On the other hand, evolutionists are getting the living bejesus smacked out of them (pun intended) just trying to demonstrate possible paths to naturalistic evolution.

gaebolga · 3 January 2005

So let me get this straight, DaveScot; if I use a photocopier to reporduce the King James version of the Bible, I get to claim that I wrote it?

Wow, ID is cool!

Reed A. Cartwright · 3 January 2005

DaveScot,

The differences in your examples and actual "intelligent design" creationism is that IDC claims to infer the existience of a sentient designer from the nature of an object. However, IDC refuses to make any hypothesis about the nature of the designer, other than saying in private that it was the Christian God. This is very important because one cannot detect design without knowledge of the designer. Unless I am willing to constrain the designer, giving it specific traits, I am unable to infer whether anything was designed by it.
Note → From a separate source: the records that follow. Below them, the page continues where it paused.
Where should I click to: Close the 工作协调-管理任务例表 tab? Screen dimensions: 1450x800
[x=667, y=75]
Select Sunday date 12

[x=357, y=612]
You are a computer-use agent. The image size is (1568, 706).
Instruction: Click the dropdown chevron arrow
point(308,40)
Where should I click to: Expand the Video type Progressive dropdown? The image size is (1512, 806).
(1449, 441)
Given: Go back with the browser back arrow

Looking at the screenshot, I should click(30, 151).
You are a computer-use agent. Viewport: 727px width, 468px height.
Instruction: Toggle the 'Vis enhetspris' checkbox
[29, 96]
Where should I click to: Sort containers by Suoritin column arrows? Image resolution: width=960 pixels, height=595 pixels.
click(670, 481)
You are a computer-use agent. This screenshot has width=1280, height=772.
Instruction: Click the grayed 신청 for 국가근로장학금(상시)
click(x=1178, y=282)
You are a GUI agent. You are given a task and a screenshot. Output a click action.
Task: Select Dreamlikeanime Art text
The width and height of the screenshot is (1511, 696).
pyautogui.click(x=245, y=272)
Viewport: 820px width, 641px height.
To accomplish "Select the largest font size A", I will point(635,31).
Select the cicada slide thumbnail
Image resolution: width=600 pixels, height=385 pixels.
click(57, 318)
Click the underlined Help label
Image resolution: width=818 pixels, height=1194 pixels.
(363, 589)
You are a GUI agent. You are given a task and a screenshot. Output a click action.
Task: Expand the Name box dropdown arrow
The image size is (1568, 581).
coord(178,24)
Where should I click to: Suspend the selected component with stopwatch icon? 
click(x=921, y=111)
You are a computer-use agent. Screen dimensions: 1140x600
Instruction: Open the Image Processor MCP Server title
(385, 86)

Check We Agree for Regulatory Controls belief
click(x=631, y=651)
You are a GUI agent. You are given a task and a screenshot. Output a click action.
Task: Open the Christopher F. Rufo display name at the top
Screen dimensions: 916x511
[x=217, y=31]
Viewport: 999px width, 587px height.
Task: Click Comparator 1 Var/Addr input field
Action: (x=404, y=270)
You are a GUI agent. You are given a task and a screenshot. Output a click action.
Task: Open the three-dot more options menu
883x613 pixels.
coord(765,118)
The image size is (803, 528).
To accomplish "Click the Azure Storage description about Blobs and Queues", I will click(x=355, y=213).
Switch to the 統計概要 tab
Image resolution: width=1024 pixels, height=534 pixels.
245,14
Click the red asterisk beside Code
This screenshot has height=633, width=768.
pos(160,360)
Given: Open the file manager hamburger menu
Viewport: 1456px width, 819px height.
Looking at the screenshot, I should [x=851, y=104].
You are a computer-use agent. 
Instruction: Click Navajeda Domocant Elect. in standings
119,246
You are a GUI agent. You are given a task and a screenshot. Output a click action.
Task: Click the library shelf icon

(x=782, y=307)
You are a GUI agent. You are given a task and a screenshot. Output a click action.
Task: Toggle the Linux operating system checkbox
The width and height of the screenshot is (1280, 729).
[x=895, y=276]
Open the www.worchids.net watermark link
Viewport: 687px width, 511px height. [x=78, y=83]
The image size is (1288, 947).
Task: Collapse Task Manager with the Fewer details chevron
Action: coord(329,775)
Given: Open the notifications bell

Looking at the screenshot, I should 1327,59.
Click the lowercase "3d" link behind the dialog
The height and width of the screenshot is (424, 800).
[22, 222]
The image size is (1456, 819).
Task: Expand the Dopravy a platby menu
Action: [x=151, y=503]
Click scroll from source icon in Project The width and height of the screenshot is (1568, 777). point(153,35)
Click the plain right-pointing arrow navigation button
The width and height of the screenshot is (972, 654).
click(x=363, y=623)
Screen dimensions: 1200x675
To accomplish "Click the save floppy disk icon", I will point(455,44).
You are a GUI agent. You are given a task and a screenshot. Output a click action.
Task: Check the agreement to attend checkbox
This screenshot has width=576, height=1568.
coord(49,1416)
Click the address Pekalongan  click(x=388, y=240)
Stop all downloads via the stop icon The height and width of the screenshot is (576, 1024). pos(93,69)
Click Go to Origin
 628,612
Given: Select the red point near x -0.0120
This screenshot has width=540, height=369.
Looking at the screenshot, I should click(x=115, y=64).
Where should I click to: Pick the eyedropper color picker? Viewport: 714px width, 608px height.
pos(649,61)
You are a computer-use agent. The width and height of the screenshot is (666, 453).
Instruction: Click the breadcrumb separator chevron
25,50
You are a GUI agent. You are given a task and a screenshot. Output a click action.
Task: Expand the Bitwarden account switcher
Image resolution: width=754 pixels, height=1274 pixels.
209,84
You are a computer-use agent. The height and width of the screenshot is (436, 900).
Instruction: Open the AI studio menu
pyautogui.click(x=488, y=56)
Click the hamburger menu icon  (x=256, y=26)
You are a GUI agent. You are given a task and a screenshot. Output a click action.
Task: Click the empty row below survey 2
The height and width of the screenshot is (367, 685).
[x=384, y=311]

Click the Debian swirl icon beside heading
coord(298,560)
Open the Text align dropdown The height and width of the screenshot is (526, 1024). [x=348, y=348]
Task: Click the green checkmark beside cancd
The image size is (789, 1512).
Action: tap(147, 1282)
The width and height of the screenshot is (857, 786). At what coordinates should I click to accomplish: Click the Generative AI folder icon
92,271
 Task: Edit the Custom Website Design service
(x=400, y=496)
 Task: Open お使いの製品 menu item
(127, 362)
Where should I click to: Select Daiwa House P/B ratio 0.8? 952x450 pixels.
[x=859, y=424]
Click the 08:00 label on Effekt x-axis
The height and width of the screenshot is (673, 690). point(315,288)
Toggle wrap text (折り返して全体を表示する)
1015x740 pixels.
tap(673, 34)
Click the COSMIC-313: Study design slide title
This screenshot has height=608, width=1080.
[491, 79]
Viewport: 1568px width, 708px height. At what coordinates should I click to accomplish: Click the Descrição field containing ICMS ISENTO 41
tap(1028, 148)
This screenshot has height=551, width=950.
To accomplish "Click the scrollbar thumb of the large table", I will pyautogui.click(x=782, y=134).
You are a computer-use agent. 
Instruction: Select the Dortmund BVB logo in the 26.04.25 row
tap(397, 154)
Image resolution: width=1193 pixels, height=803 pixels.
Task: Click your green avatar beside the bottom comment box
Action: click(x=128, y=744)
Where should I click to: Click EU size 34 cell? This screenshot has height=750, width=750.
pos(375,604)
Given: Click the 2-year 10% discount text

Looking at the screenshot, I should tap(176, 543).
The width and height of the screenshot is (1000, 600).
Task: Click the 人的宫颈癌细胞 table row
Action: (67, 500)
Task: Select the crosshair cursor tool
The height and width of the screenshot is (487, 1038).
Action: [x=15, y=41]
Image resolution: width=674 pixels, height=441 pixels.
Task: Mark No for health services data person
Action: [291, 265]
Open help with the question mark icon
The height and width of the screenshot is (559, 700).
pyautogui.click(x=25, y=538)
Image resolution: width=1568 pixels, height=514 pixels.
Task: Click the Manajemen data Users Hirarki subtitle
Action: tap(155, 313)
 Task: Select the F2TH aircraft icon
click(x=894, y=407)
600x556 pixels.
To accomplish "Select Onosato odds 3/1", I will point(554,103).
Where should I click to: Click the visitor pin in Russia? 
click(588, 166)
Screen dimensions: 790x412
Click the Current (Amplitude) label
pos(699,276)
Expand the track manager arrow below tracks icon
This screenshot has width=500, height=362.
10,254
We are able to infer human design and action by the simple fact that we have knowledge about humans and human design processes. Such knowledge is lacking for "intelligent design" creationism's creator.

Demonstrating the possibility that things can be designed intelligently in no way validates the possibility of "intelligent design" creationism.

There is still nothing to teach.

KeithB · 3 January 2005

Just for the record, the Indiana bill did not set Pi to 3, but several other values including 3.2 and 4.

http://www.straightdope.com/classics/a3_341.html

It was basically one crackpot and a legislature that did not understand.

Rilke's Granddaughter · 3 January 2005

DaveScot,

The problem we have here, folks, is that no additional scientific proof is required to prove the possibility for ID. We all know that it's not just possible, it's proven that intelligent agents (such as ourselves) can tinker with evolution.

Unfortunately for the purposes of education, this is not the kind of ID that the ID movement is concerned with. If it were, they would discuss these kinds of intelligent designers in the various and appropriate places. The fact that the movement refuses to discuss the actual nature of the designer (except, of course, for those wonderful folk in Dover; God bless ;em!) indicates that they are concerned with designers operating in time-space areas where human and animal designers do not appear. For those designers, we have neither evidence nor hypothesis. In fact, all have is religion.

On the other hand, evolutionists are getting the living bejesus smacked out of them (pun intended) just trying to demonstrate possible paths to naturalistic evolution.

Your ignorance is duly noted. Do you have any support for this remarkable joke? (Though I do appreciate the unintended humor of your remark).